TASK GOAL
From the text on baby acne, extract the passage that opens with the words containing "You might be" and closes with "is completely normal.", copying it word for word.

[[ TEXT SHOWN open ]]

The Best Way To Clear Up Your Baby's Acne

You might be surprised to see your newborn suddenly develop acne like they're a teenager — but don't be alarmed. Baby acne, which looks like small red or white bumps on the skin (via Mayo Clinic), is completely normal.

Known as neonatal acne, these breakouts tend to occur when babies are around 2 to 6 weeks old, according to the American Academy of Dermatology Association. Neonatal acne can occur on the cheeks, nose, forehead, chin, chest, and even the scalp. And it's very common — one in five newborns experience it.

While there's some debate around what causes neonatal acne, some researchers believe that it's an inflammatory response caused by a yeast called Malassezia that resides on the baby's skin, according to a 2016 review published in the Canadian Medical Association Journal. Some also think it could be due to the mother's hormones affecting the newborn during birth (via WebMD). Neonatal acne is generally nothing to worry about and will clear up on its own in a couple of weeks, though it may last months in some cases (via Healthline). In the meantime, there are some measures you can take to ensure your child's skin stays clean and healthy.

Try these at-home treatments

Here are steps you can take to treat your baby's acne, according to Healthline: First, cleanse your baby's face regularly. Babies don't need harsh detergents — even just warm water will do. Make sure you wash daily and avoid fragranced products. Another step is to avoid scrubbing the baby's skin but instead, pat to dry after washing. Scrubbing can inflame the skin even more, so be sure to wash gently. Third, don't try to pinch or pop the acne. While you may be tempted, doing so can cause irritation or even an infection. Finally, have lots of patience as your baby's skin improves. Neonatal acne is typically not painful or itchy and will clear up on its own in time.

If your baby's acne lasts beyond a few months of age, it's known as infantile acne — and it might be time to see a doctor (via WebMD). A health care professional can help determine if the skin issue could be due to something else, like infection, eczema, or rash. Professional guidance and treatment will help heal the acne and prevent scarring.

[[ TEXT SHOWN closed ]]
[[ AVAILABLE DATA open ]]

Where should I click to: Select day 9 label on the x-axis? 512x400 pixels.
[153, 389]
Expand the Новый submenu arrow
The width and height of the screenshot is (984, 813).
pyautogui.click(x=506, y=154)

[[ AVAILABLE DATA closed ]]

YOUR RESPONSE
You might be surprised to see your newborn suddenly develop acne like they're a teenager — but don't be alarmed. Baby acne, which looks like small red or white bumps on the skin (via Mayo Clinic), is completely normal.